Support for parallel mode in different OS

As usual, thanks very much for making Numba, it is a fantastic tool!

I have a Python package which uses Numba Jit on some of its functions. The functions have been implemented in such a way that they can also be run in parallel, simply by switching on the parallel mode when decorating the functions with Numba Jit. But I have currently switched the parallel mode off, because I don’t know how well it is supported in different Operating Systems. I am using Linux myself and I don’t really have the possibility to test it on Windows and Mac.

We have previously discussed switching between parallel and serial mode (see post #1125 as I am not allowed to write a link here), where the conclusion was that it could be done simply by setting the number of parallel threads with Numba’s function set_num_threads, and a test showed that there was no performance penalty when doing this with only one thread, compared to using Jit in serial mode. But that was only tested on Linux.

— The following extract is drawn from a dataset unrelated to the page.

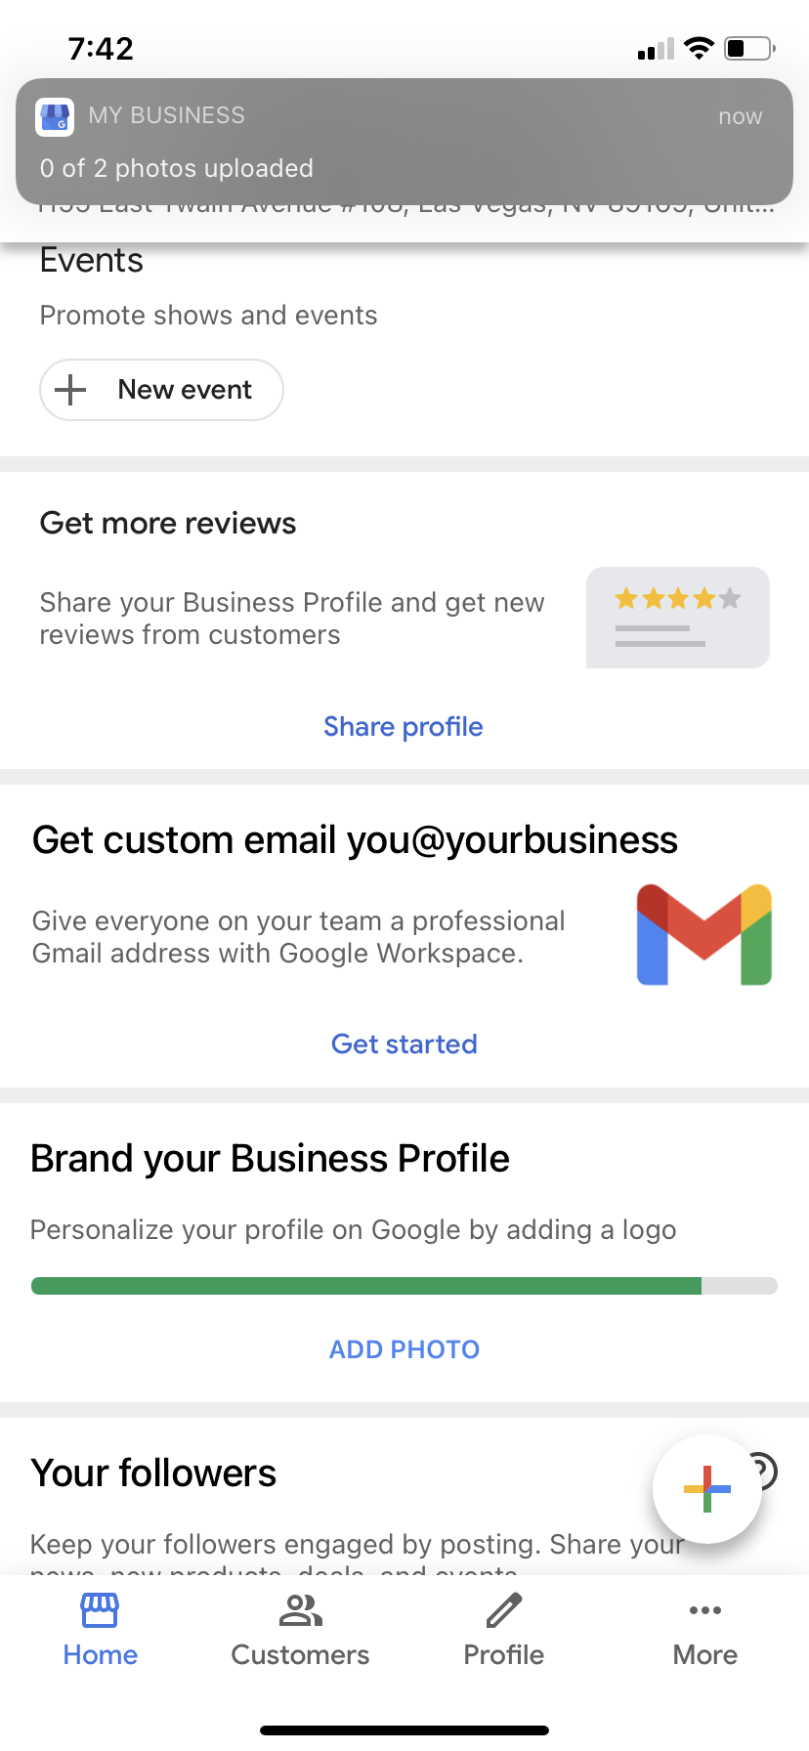Screen dimensions: 809x1751
Task: Tap the Get started link
Action: click(x=405, y=1044)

These are my questions now:

  1. If I decorate a function in my Python package with Numba Jit in parallel mode, can I expect it to work flawlessly on all Operating Systems: Linux, Windows and Mac?

  2. Is there significant overhead in parallel mode on some Operating Systems e.g. on Windows? If this is the case, then the overhead will presumably also be there when the number of threads is set to 1?

Thanks!

Hi @Hvass-Labs,

Numba puts in a lot of effort to make sure that it works the same way, where possible, on all OS. The Numba build farm tests approximately 4 python versions x 4 NumPy versions x 7 OS/chip combinations to make sure that this is the case! Numba’s public CI system checks less large selection than the previous but it’s still comparatively large.

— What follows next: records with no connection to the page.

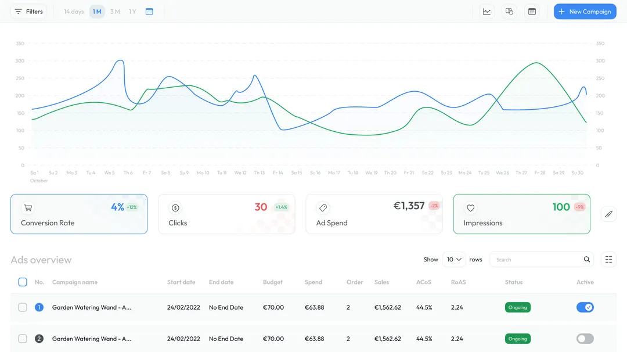The height and width of the screenshot is (352, 627).
Task: Open the rows-per-page dropdown showing 10
Action: tap(453, 259)
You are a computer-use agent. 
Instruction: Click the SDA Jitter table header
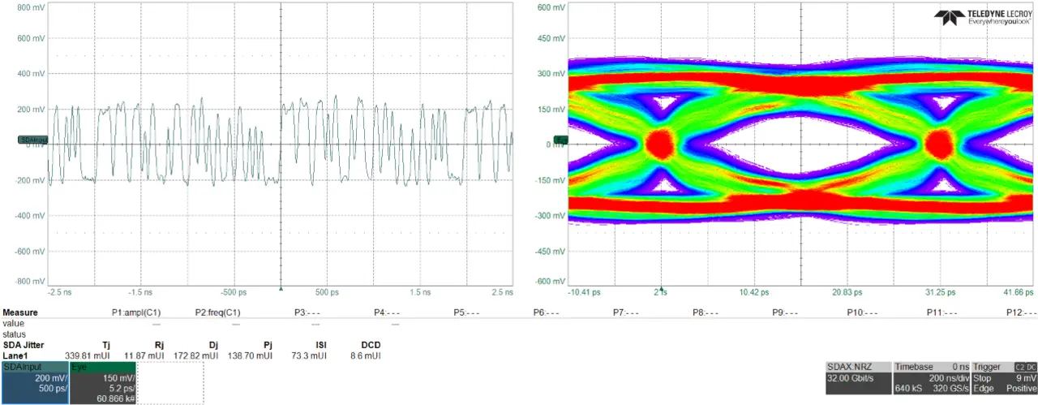coord(23,345)
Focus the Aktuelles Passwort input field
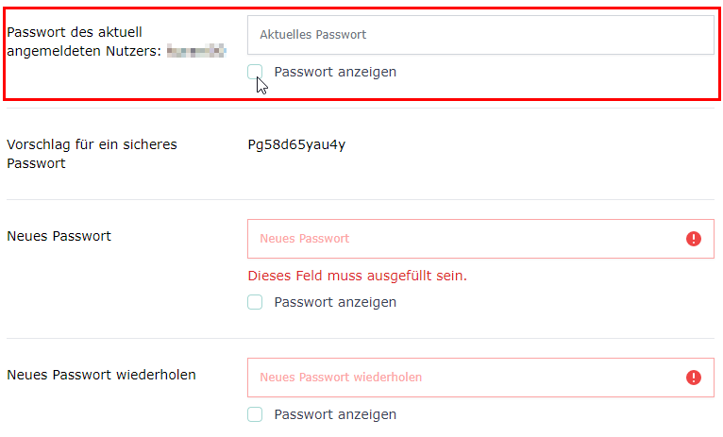723x437 pixels. tap(480, 35)
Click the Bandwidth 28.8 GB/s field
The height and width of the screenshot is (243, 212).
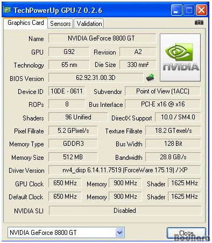tap(173, 157)
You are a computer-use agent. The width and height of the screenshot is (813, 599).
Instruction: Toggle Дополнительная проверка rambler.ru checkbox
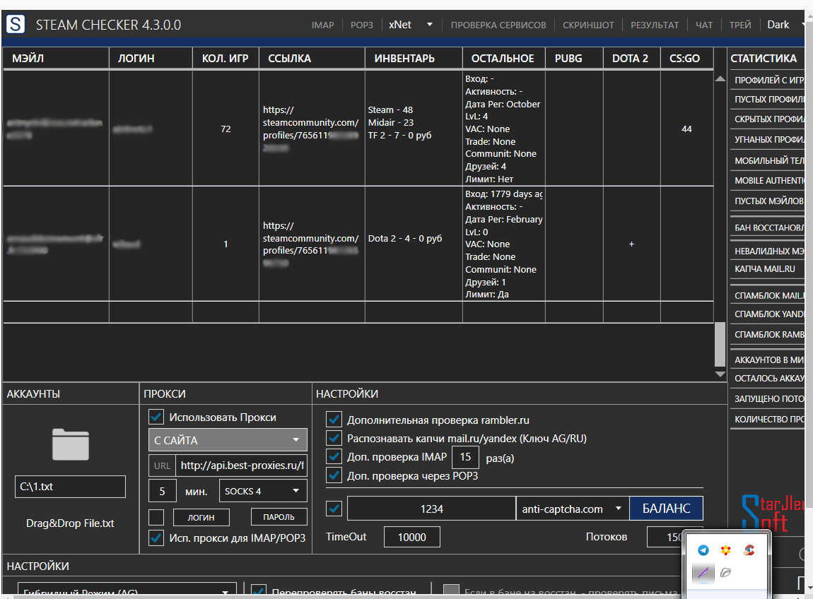click(334, 420)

The function should behave the same way regardless of the operating system. There are limitations to what can be done in terms of thread/fork/spawn but these are a function of the operating systems (and sometimes the threading layers) themselves. The documentation on the threading layers is here The Threading Layers — Numba 0+untagged.4124.gd4460fe.dirty documentation you can choose one that suits your needs. All threading layers are implemented to the fullest extent possible for a given OS.

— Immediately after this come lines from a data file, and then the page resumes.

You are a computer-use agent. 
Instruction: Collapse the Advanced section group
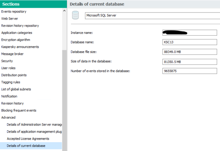point(8,117)
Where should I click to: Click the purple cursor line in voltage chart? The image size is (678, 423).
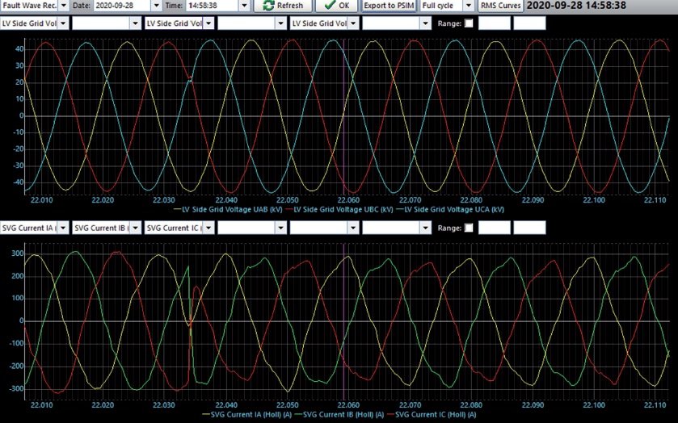point(344,117)
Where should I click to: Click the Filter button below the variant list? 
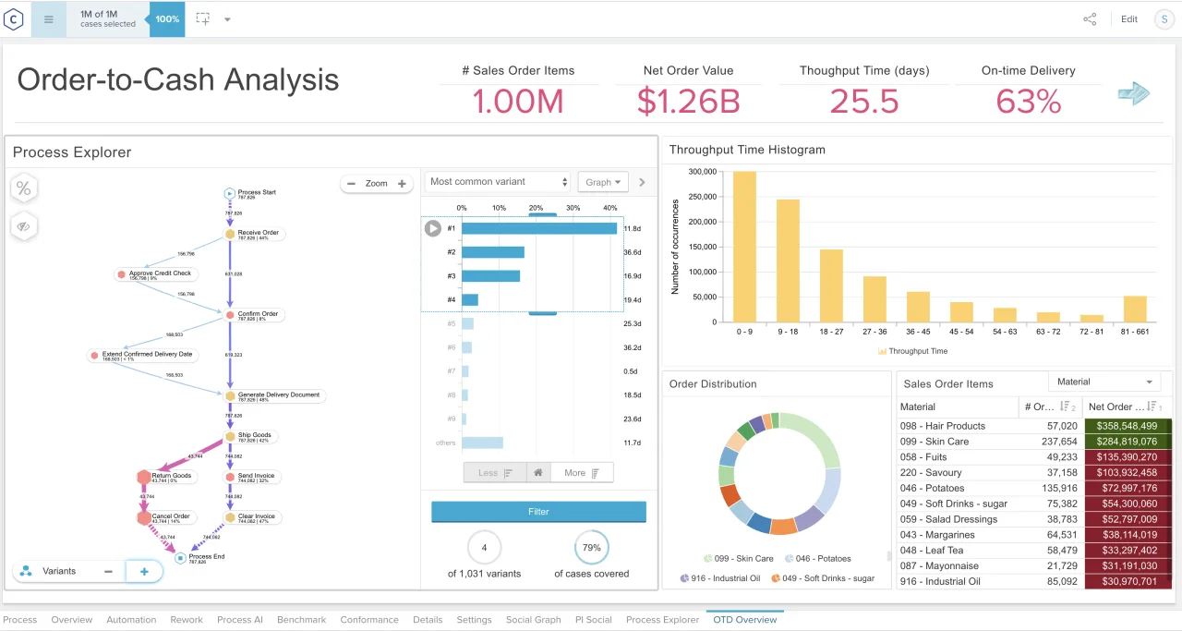click(538, 511)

I presume you are wanting to compare @njit against @njit(parallel=True) with set_num_threads(1)? If so, the compiled code paths are often quite different so you are very unlikely to be comparing the same compiled code even without considering threading layers and overheads. I would anticipate the overhead of threading would be fairly small but it will be there even when there is a single thread (the entire parallel region would just be run as a single chunk on a single thread). It’s often recommended to just measure what is important for your use case, a small amount of scheduling overhead might well be acceptable if say 99% of the execution time is spent in BLAS.

Thanks very much for the detailed response, I appreciate it!

My functions in question are fairly simple, there is just a Numba prange() outer-loop, and nothing fancy in terms of synchronization etc. So I think I will take the chance and enable Numba parallel by default in my Python package.